STATE OF NEW JERSEY,

         Plaintiff-Respondent,

v.

MICHAEL P. BUCCA,

         Defendant-Appellant,

and

MALISSA BUCCA,

     Defendant.
_______________________________

                   Argued September 26, 2018 - Decided January 23, 2019

                   Before Judges Fuentes, Accurso and Moynihan.

                   On appeal from Superior Court of New Jersey, Law
                   Division, Ocean County, Indictment No. 15-04-0754.
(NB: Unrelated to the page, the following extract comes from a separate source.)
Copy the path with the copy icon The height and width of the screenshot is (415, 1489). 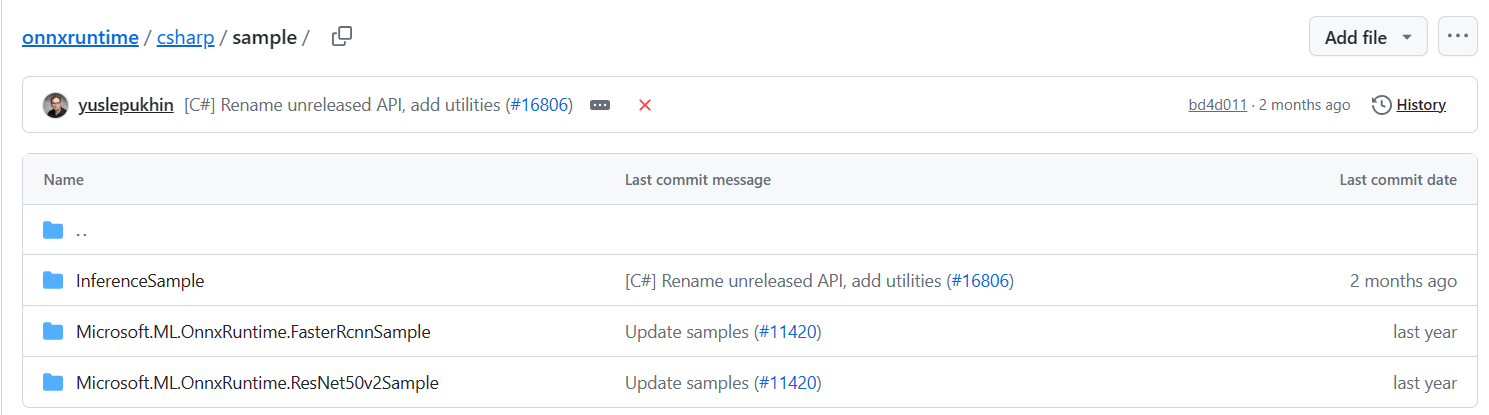point(342,37)
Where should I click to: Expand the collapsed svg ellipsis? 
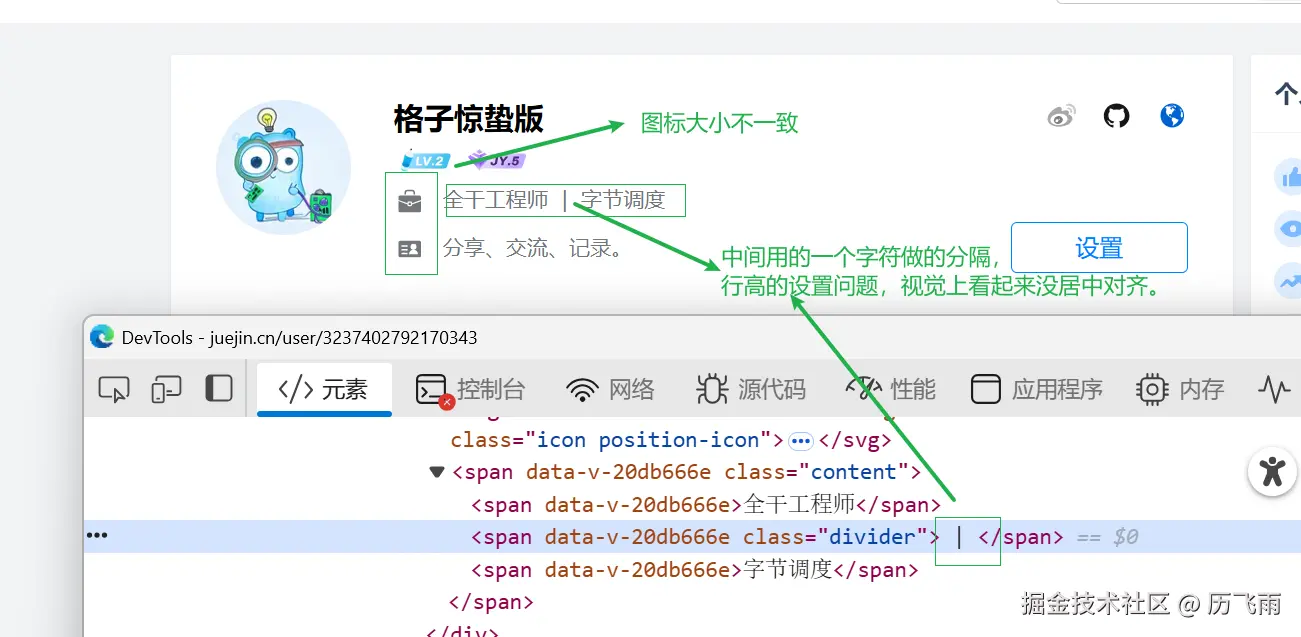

                   Gregory V. Sharkey argued the cause for appellant
                   (Gregory V. Sharkey and Eli L. Eytan, on the brief).

                   Shiraz I. Deen, Assistant Prosecutor, argued the cause
                   for respondent (Joseph D. Coronato, Ocean County
            Prosecutor, attorney; Samuel J. Marzarella, Chief
            Appellate Attorney, of counsel; Shiraz I. Deen, on the
            brief).

PER CURIAM

      Defendant Michael P. Bucca was convicted along with his sister of third-

degree receiving stolen property,  N.J.S.A. 2C:20-7, and third-degree dealing in

stolen property,  N.J.S.A. 2C:20-7.1(b), and was sentenced to three years'

probation and sixty days in the county jail. He appeals his conviction, raising

the following issues:

            POINT I

            THE TRIAL COURT ERRED BY DENYING
            DEFENDANT'S MOTION TO DISMISS THE
            INDICTMENT FOR INSUFFICIENT PROOFS AND
            GRAND JURY MISCONDUCT.

            POINT II

            THE JURY CHARGE WAS INADEQUATE,
            INSUFFICIENTLY SPECIFIC TO THE CASE AND
            CONFUSING TO THE JURY.

            POINT III

            THE TRIAL COURT DETERMINATION TO
            PERMIT   HEARSAY   STATEMENTS      OVER
            DEFENDANT'S OBJECTION VIOLATED HIS
            CONSTITUTIONAL RIGHT OF CONFRONTATION
            AND OTHERWISE DENIED HIM A FAIR TRIAL.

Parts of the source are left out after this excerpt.